The new Act is also likely to clarify some longstanding issues with regard to chemistry manufacturing and control – CMC – requirements for cell and gene therapies according to Lemka, who predicted the proposed legislation would go on to win further approval

“It [PDUFA VII] also contains some important CMC provisions. Last week, it was announced that PDUFA VII will be rolled into another bill to approve spend and prevent government shutdown. The bill is pretty clean, and we’re confident that it’s going to pass in the next couple of weeks.”

On the other side of the Atlantic, the regulatory landscape for cell and gene therapy manufacturing is also evolving. In October the European Commissioned outlined plans to try and secure supply chains as part of the development of the wider Pharmaceutical Strategy for Europe that began in 2020.

And the ARM is lobbying on behalf of cell and gene therapy developers according to Lemke, who said, “In Europe, we are working on ensuring that the current revision of the EU pharmaceuticals act recognizes the unique nature of cell and gene therapies and promotes patient access.”
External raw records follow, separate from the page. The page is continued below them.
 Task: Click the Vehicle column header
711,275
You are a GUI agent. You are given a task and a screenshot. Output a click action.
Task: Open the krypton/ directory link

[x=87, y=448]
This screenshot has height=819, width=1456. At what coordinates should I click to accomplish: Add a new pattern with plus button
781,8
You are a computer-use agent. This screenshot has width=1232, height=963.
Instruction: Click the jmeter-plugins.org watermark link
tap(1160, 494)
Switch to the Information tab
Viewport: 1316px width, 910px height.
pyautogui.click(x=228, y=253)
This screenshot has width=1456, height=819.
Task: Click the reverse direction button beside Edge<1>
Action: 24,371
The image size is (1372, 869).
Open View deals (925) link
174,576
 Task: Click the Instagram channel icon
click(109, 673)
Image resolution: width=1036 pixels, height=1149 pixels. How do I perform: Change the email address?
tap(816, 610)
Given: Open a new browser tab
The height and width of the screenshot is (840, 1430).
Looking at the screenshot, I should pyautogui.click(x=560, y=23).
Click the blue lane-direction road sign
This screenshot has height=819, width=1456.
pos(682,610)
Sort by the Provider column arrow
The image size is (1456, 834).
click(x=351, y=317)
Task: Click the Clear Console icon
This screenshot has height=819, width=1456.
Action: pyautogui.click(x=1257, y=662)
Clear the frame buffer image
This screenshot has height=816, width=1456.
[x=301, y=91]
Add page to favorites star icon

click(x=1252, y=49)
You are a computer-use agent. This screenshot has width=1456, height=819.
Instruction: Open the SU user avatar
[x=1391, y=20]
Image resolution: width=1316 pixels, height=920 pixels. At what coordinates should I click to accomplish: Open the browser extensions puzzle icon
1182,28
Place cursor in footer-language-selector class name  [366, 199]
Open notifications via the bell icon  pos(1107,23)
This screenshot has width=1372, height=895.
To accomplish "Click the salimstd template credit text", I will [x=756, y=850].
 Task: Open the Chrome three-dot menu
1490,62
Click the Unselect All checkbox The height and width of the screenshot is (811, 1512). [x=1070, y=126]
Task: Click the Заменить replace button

Lemka concluded by saying that “I believe that manufacturing is being optimized and this will continue to be a trend. And we look forward to an improved policy and regulatory environment. And particularly some clarification on some CMC issues such as potency assay development.

“And what all these things have in common is that they will increase access for patients and allow us to get more of these therapies to the patients that need them.”